_TO DO_
1. Answer these questions from the news item about KIA's vehicle donation to Southern Crescent Technical College:
(a) How many vehicles did KIA donate this time, and what model are they?
(b) Who is named as President of Southern Crescent Technical College?
(c) How many earlier vehicle lab donations had KIA made to the college?
2. From the news item about KIA's vehicle donation to Southern Crescent Technical College, print the passage that begins at the words "Dr. Alvetta Thomas, President" and stops after the words "auto repair field.". Reproduce it word for word.
3. Carry on the news item about KIA's vehicle donation to Southern Crescent Technical College, picking up after its final sentence.

Date Posted: October 1, 2020
KIA Motors Manufacturing Georgia, Inc. has donated two KIA Optimas to the Southern Crescent Technical College Foundation. These late-model vehicles will be used as a hands-on laboratory to train students on computer diagnostics in the College’s Automotive Technology Program. This generous donation will place current automotive repair technology in students’ hands and prepare them to work in the local automotive industry.
Dr. Alvetta Thomas, President of Southern Crescent Technical College, said, “This vehicle will provide a new lab and will give our students practical experience, strengthening the quality and depth of instruction at Southern Crescent Technical College. We extend a huge thank you to KIA for continuing their support of the mission of Southern Crescent Technical College as we work to build strong students, strong careers, and strong communities.”
The Technical College System of Georgia and Southern Crescent Technical College have enjoyed a long partnership with KIA Motors Manufacturing Georgia. In addition to the latest donation, KIA has also made three previous vehicle lab donations to Southern Crescent Technical College. The latest gift ensures that students in the Automotive Technology program will continue receiving up-to-date instruction in the auto repair field.

[Collected data]
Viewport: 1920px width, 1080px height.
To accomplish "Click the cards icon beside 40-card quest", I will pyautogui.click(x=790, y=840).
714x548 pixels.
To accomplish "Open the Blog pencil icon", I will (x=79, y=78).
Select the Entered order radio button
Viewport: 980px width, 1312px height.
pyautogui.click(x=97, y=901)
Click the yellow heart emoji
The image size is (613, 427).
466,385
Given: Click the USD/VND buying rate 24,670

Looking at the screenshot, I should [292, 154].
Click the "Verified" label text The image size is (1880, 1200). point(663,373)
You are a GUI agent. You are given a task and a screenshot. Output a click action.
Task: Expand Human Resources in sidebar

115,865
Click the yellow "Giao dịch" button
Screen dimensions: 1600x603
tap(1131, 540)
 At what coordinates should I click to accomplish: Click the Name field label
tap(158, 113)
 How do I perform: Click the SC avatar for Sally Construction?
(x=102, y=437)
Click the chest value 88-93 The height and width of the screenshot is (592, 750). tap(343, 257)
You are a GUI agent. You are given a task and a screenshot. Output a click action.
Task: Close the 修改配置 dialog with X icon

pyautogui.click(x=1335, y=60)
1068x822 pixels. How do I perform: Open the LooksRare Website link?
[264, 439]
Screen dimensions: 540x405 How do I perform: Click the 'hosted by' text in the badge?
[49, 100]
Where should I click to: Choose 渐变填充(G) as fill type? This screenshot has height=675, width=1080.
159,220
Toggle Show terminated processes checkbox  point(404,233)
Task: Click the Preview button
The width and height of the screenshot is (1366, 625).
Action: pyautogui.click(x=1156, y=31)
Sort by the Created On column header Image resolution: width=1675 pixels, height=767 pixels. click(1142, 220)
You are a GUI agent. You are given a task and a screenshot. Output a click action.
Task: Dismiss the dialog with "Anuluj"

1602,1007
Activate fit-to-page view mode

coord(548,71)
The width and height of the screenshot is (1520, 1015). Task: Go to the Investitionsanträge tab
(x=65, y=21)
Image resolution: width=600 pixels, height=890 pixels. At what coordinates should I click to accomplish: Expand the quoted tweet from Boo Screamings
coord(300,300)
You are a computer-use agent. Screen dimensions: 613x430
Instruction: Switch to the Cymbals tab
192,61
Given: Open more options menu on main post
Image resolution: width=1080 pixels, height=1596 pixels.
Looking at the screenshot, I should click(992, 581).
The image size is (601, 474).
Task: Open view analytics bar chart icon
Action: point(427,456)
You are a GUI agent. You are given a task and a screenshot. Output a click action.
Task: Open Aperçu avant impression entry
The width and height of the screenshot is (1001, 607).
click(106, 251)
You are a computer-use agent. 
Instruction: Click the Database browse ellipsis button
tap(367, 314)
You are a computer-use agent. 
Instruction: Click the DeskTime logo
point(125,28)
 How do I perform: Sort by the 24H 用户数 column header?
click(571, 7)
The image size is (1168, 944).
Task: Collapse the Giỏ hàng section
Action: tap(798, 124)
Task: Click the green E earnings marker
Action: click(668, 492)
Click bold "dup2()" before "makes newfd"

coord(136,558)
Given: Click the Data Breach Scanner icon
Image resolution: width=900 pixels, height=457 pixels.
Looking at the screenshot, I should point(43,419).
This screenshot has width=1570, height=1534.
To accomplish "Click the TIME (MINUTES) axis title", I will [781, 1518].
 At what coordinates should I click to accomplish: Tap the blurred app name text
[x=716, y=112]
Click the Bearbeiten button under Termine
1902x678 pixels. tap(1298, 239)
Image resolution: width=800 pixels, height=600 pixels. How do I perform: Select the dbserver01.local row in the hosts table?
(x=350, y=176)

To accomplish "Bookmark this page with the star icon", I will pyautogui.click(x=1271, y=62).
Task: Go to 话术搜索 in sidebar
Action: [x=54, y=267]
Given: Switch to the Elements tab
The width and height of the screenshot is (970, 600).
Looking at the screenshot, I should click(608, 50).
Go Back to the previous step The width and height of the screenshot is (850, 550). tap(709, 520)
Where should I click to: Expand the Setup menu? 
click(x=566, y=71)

_ANSWERS TO EACH TASK_
1.
(a) Two KIA Optimas.
(b) Dr. Alvetta Thomas.
(c) Three.

2.
Dr. Alvetta Thomas, President of Southern Crescent Technical College, said, “This vehicle will provide a new lab and will give our students practical experience, strengthening the quality and depth of instruction at Southern Crescent Technical College. We extend a huge thank you to KIA for continuing their support of the mission of Southern Crescent Technical College as we work to build strong students, strong careers, and strong communities.”
The Technical College System of Georgia and Southern Crescent Technical College have enjoyed a long partnership with KIA Motors Manufacturing Georgia. In addition to the latest donation, KIA has also made three previous vehicle lab donations to Southern Crescent Technical College. The latest gift ensures that students in the Automotive Technology program will continue receiving up-to-date instruction in the auto repair field.

3.
“We are excited about the opportunity that KIA is giving SCTC to teach our students using the latest equipment in the industry,” commented Allen McChargue, SCTC Automotive Technology Program Coordinator and Instructor. “This generous donation is helping us to better prepare our graduates and provide them with the knowledge they need to be successful in today’s complex automotive environment.”
Southern Crescent Technical College currently offers Automotive Technology and related classes on the Flint River Campus in Thomaston and at the Henry County Center, located in McDonough. Currently, Southern Crescent Technical College has a total of 133 students enrolled in the Automotive Technology program.
The Automotive Technology program offers a broad line of courses ranging from basic repairs to the more advanced diagnostic repairs associated with today’s ever-changing, computer-controlled automobiles. Students learn skills from replacing brake pads and bleeding brake systems, to troubleshooting engine performance problems with lab scopes and meters.
The responsibilities of automotive service technicians and mechanics have evolved from simple mechanical repairs to high-level, technology-related work. Today, integrated electronic systems and sophisticated computers regulate vehicles and their performance while on the road. This increasing sophistication requires workers who can use computerized shop equipment and work with electronic components while maintaining their traditional tool skills.